Thursday, May 08, 2008

Urban Farming, Again

Once more The New York Times writes about urban farming: Urban Farmers’ Crops Go From Vacant Lot to Market. See my earlier post on urban farming here. I still do not know why this would not work in Indiana generally or specifically Anderson.

Do we not have vacant lots in Anderson? Or lots that should be vacant? Muncie and Anderson both are working on clearing up properties that have been abandoned.

Do we lack the interest or is it that we do not have the infrastructure supporting the interest?

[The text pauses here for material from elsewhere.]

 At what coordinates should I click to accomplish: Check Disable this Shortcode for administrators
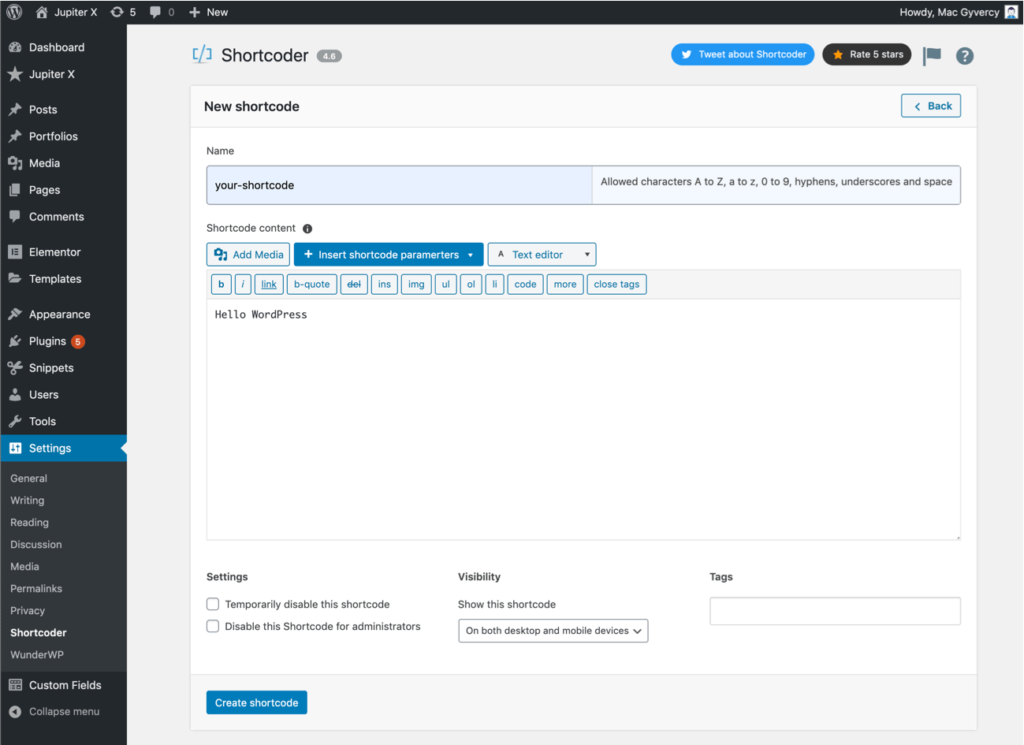(x=212, y=625)
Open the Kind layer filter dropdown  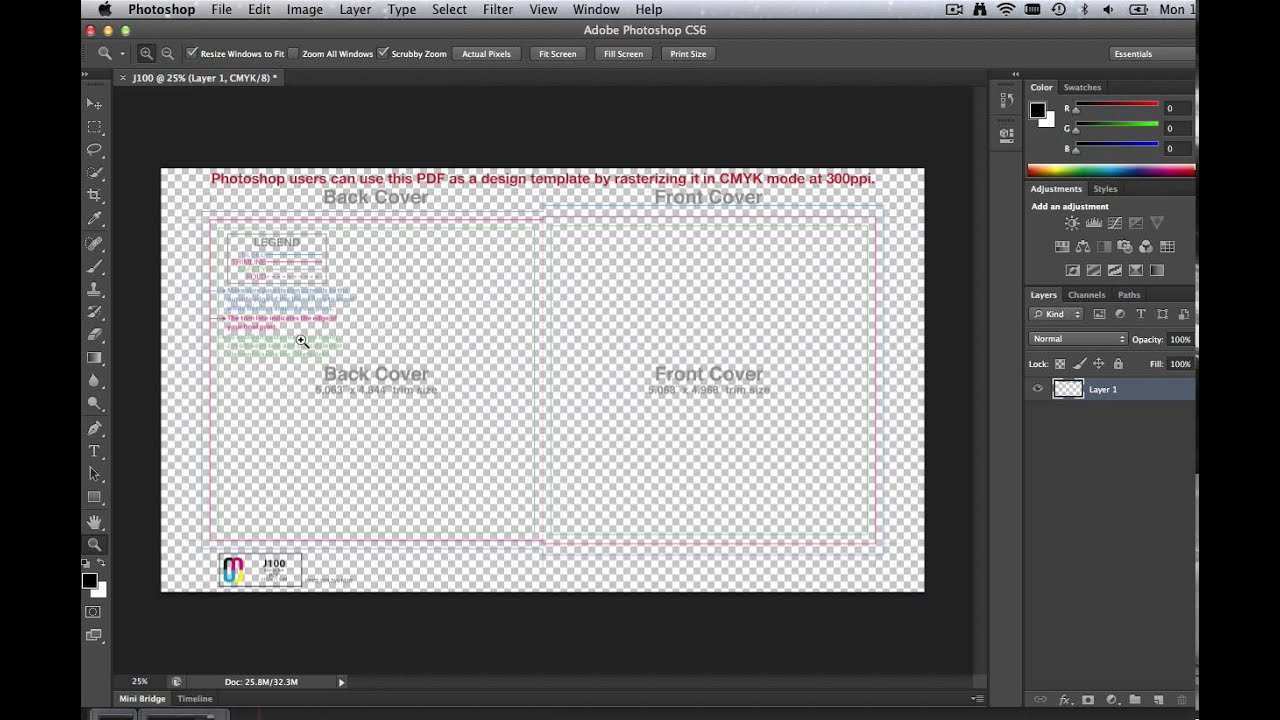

This urban agriculture movement has grown even more vigorously elsewhere. Hundreds of farmers are at work in Detroit, Milwaukee, Oakland and other areas that, like East New York, have low-income residents, high rates of obesity and diabetes, limited sources of fresh produce and available, undeveloped land.

Local officials and nonprofit groups have been providing land, training and financial encouragement. But the impetus, in almost every case, has come from the farmers, who often till when their day jobs are done, overcoming peculiarly urban obstacles.

***

There were also benefits to farming in the city. The Wilkses took advantage of city composting programs, trucking home decomposed leaves from the Starrett City development in Brooklyn and ZooDoo from the Bronx Zoo’s manure composting program. They got free seedlings from GreenThumb and took courses on growing and selling food from the City Farms project at the local nonprofit Just Food.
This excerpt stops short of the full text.